**Work order**
Pull every line containing "Task" out of the material below.

**Given data**
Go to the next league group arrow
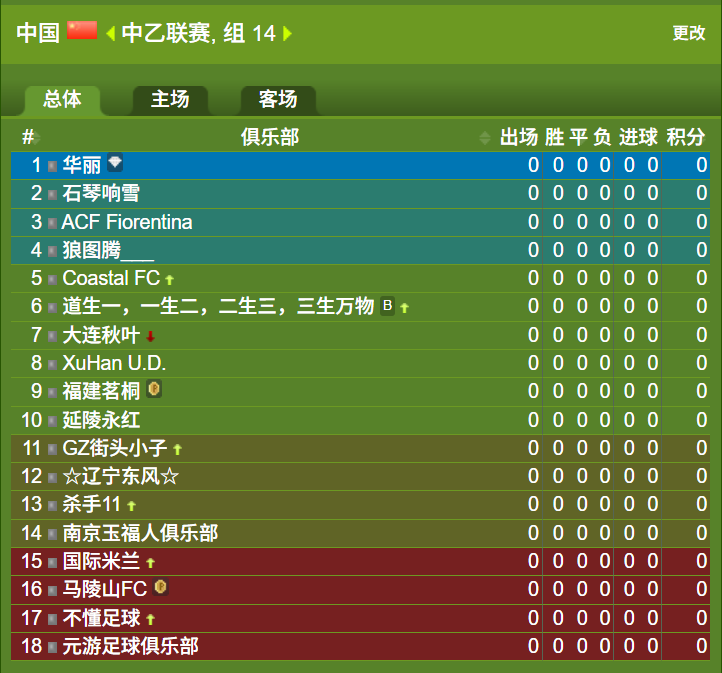The height and width of the screenshot is (673, 722). click(288, 34)
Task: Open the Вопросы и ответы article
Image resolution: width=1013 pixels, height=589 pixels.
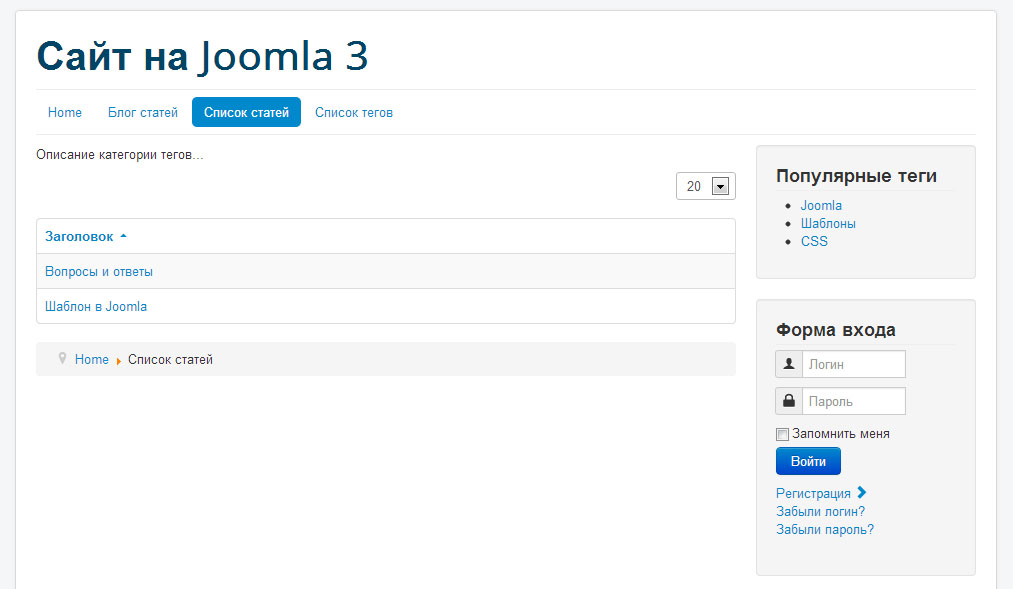Action: [x=99, y=271]
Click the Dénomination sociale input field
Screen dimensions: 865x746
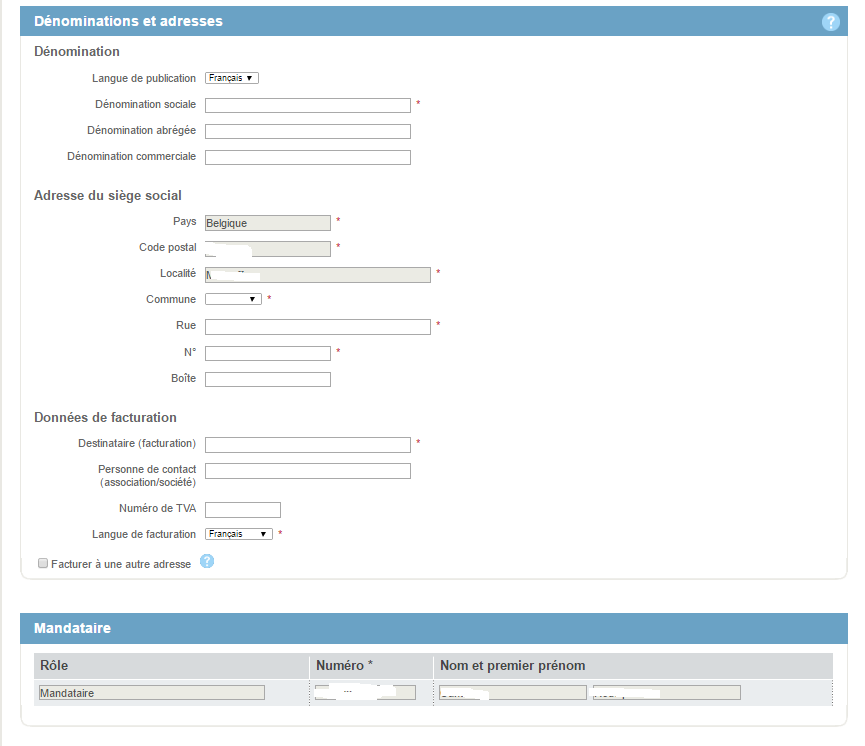coord(308,105)
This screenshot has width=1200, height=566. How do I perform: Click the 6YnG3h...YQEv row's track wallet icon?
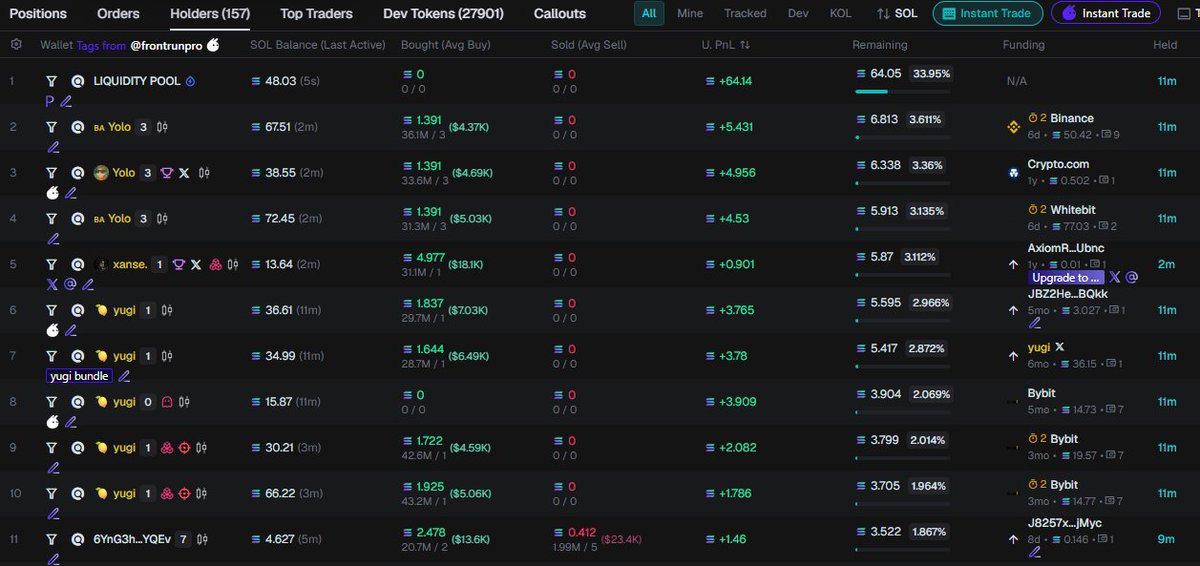click(x=77, y=540)
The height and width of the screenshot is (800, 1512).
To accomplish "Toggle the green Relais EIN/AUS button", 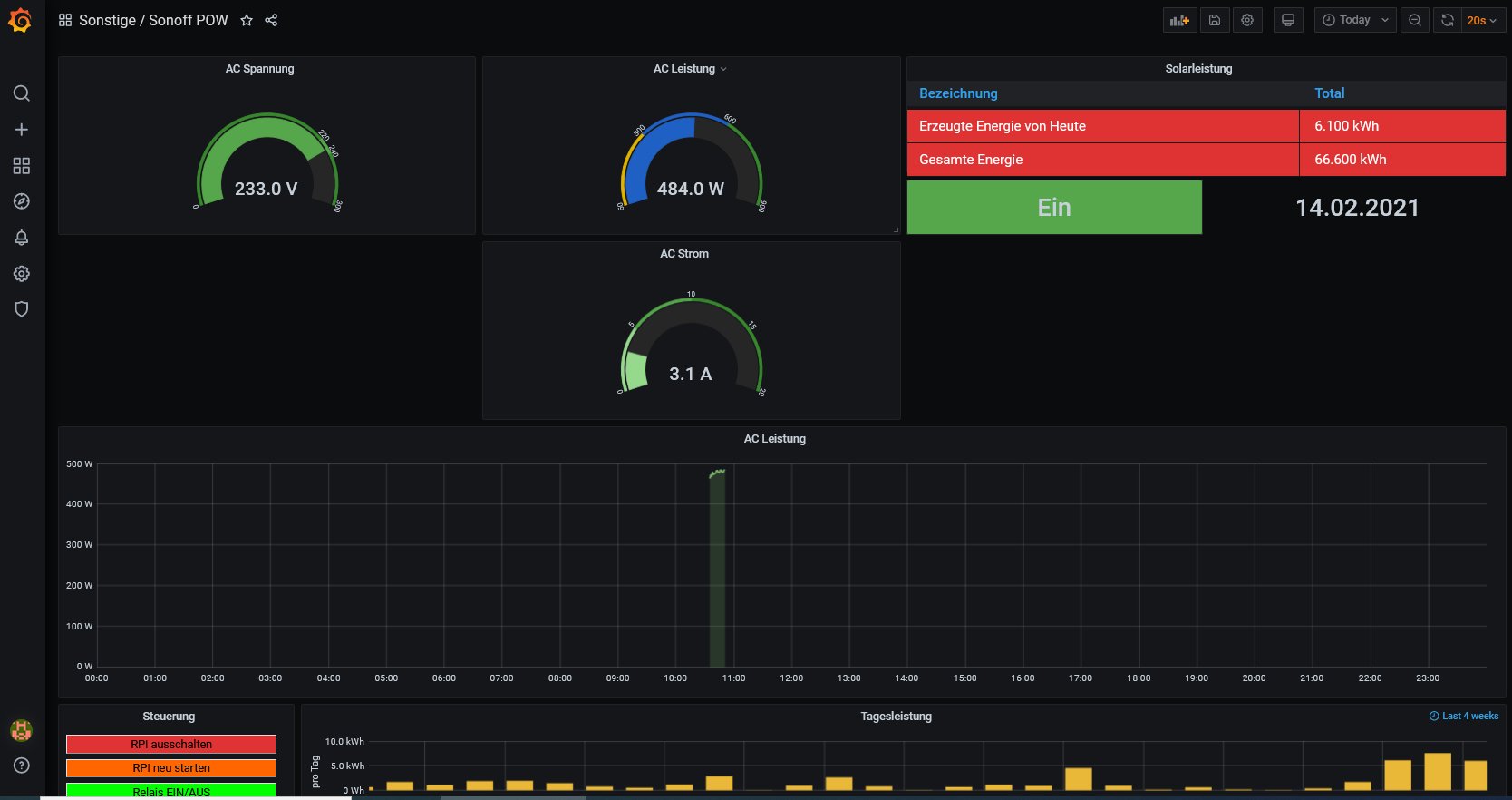I will (x=171, y=791).
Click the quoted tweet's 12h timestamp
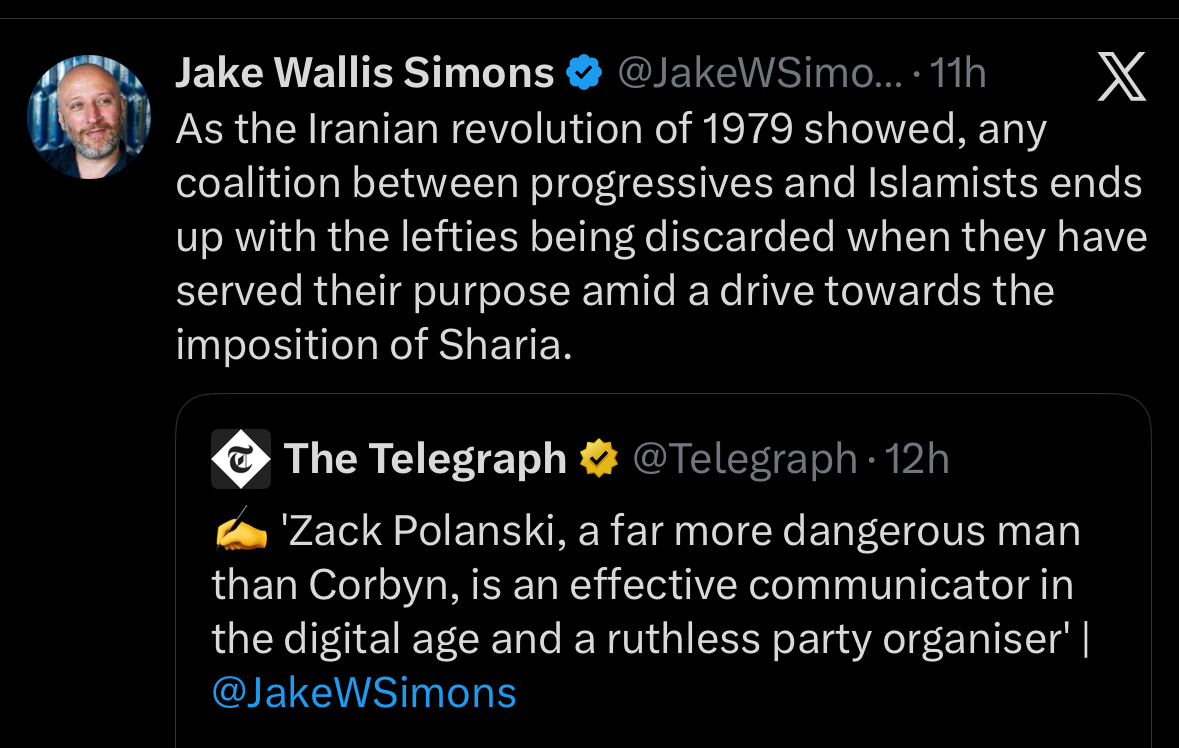Viewport: 1179px width, 748px height. pos(917,459)
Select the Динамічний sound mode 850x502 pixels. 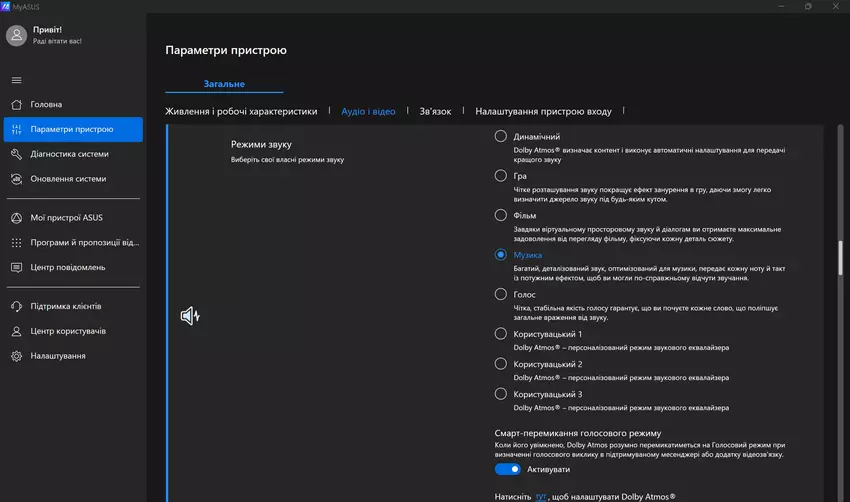(x=501, y=136)
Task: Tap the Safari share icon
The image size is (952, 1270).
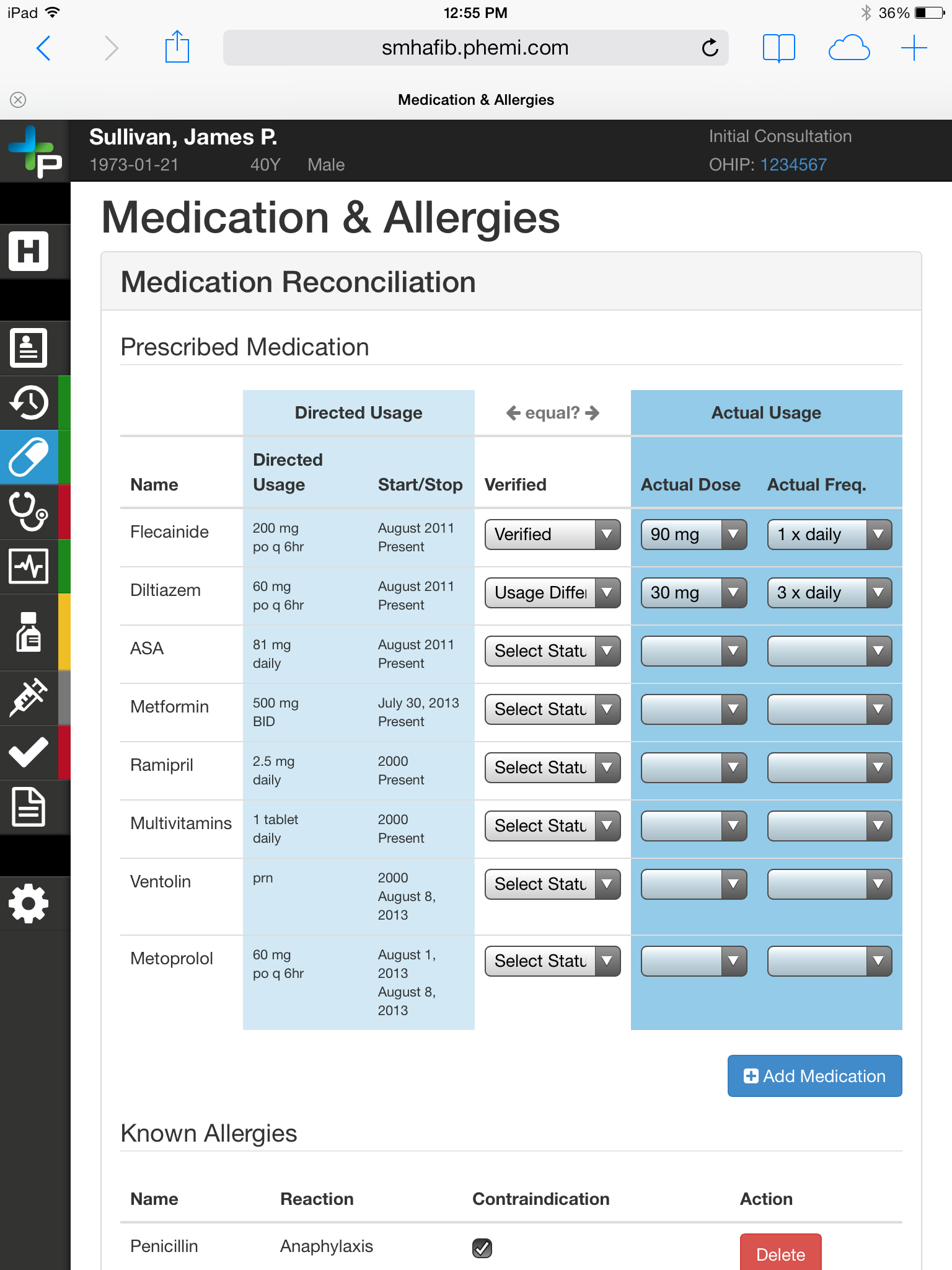Action: (x=177, y=48)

**Output of the exercise**
Task: Open the Вопросы и ответы article
Task: Tap the Safari share icon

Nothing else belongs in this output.